**Exercise description**.
Answer these questions using the passage on Utah memory care below.
1. What minimum age does the passage set for administrators?
2. During which three periods are applications for the New Choices Waiver accepted?
3. Whom should a person contact to apply for the Aging Waiver?

**Passage for review**.
-- Opening Marker --
There are no minimum staffing ratios in Utah. In memory care, at least one person with dementia-specific training must be on-duty at all times. Administrators must be at least 21 years old, have adequate education and training, and clear a background check. All staff must complete an orientation upon hiring that includes:
– Job descriptions
– Ethics and resident rights
– Reporting abuse, neglect and exploitation

Further, staff working with residents with dementia must have training that includes:
– Communicating techniques
– Types and stages of dementia
– Person-centered care principles
– Maintaining safety in memory care

 

Financial Assistance for Residential Alzheimer’s Memory Care

New Choices Waiver

Utah’s New Choices Waiver (NCW) is provided through the state’s Medicaid program to cover the costs of remaining in assisted living with memory care rather than moving into a more expensive nursing home. It can also cover the costs of moving out of a nursing home and into memory care. Additional benefits provided under the waiver include medical devices, meals, financial management services, and transportation. Recipients must be Medicaid-eligible in Utah and require nursing-home level care. For more information about NCW, including how to apply, click here. Note that there are specific times of year when applications are accepted:
– March 1 – March 14
– July 1 – July 14
– November 1 – November 14

 

Aging Waiver

This is a Home and Community Based Services (HCBS) waiver for people over 65 who need nursing home level care but wish to remain at home or in assisted living. Many of the benefits are similar to the New Choices Waiver above, including medical devices and meals. Help with activities of daily living is also covered. Recipients must be Medicaid-eligible. Only a limited number of people may be accepted into this program, so there could be a waiting list. For more information, click here. To apply, contact your local Area Agency on Aging. Prior to application, it is suggested persons take a Medicaid eligibility pre-screen to determine if they are eligible.
-- Closing Marker --
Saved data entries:
-- Opening Marker --
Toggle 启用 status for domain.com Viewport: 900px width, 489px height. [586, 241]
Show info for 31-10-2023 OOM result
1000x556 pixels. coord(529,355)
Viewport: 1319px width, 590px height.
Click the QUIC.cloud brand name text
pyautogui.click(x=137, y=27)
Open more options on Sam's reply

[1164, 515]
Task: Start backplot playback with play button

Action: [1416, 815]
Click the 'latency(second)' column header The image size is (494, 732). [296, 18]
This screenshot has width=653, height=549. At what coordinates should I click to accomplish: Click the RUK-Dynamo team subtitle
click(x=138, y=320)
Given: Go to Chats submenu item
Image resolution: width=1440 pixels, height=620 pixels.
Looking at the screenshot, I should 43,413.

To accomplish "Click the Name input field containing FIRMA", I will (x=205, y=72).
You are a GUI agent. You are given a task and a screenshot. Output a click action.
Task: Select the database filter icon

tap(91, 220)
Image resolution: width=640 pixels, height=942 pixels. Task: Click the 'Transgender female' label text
-- Closing Marker --
**Result for this exercise**.
1. At least 21 years old.
2. March 1 – March 14, July 1 – July 14, and November 1 – November 14.
3. The local Area Agency on Aging.